◆ About this exercise
The answer is the exact text of every line from the one that contains "The height and width of the screenshot is (355, 621)." to the final line of the entries below, with pictures left out.

◆ Entries provided
Content starts

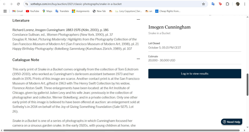Screen dimensions: 249x132
Task: Click the address bar URL field
Action: pos(111,4)
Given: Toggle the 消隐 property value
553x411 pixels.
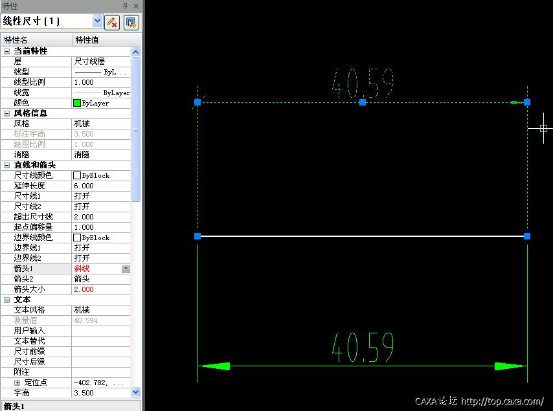Looking at the screenshot, I should point(100,155).
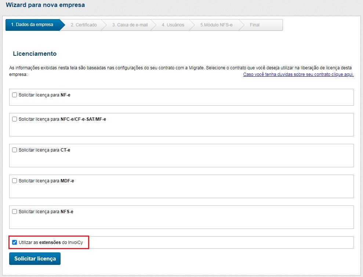Select the '5.Módulo NFS-e' wizard step
This screenshot has height=277, width=363.
click(216, 25)
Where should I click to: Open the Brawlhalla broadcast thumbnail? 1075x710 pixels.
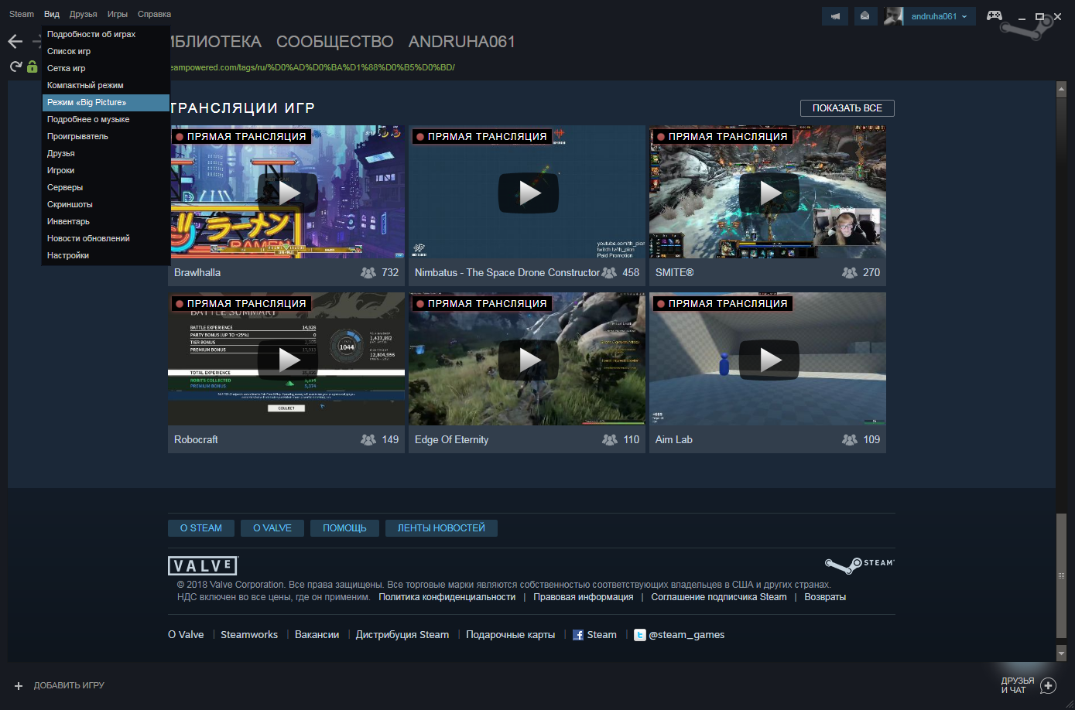pyautogui.click(x=288, y=193)
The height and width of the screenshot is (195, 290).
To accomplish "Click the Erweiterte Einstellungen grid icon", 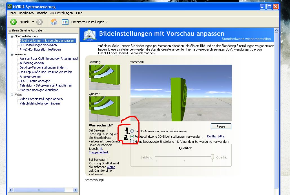I will click(65, 22).
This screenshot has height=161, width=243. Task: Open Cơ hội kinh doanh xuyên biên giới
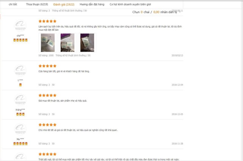tap(130, 4)
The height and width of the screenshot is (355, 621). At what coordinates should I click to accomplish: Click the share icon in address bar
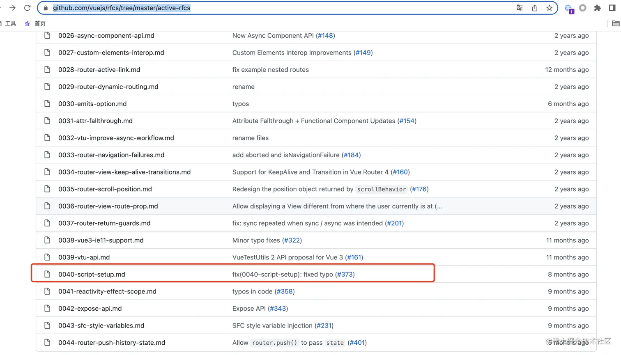click(534, 8)
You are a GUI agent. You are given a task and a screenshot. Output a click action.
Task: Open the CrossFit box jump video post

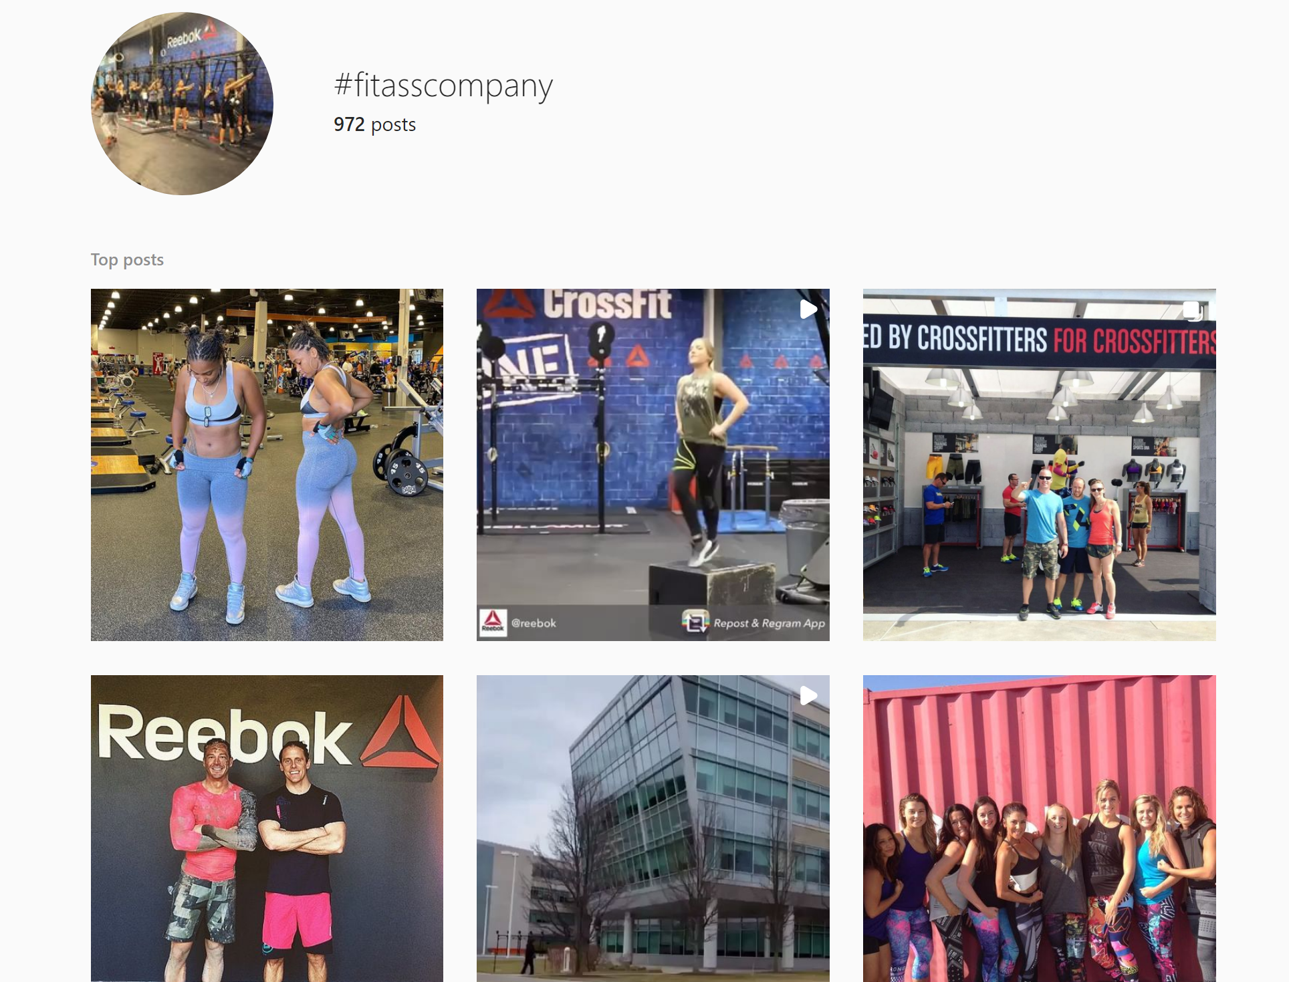(653, 465)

Content ends

◆ Answer space
The height and width of the screenshot is (355, 621). At what coordinates should I click to accomplish: Click the share icon in address bar
click(534, 8)
You are a GUI agent. You are given a task and a screenshot. Output a click action.
Task: Open the CrossFit box jump video post

(653, 465)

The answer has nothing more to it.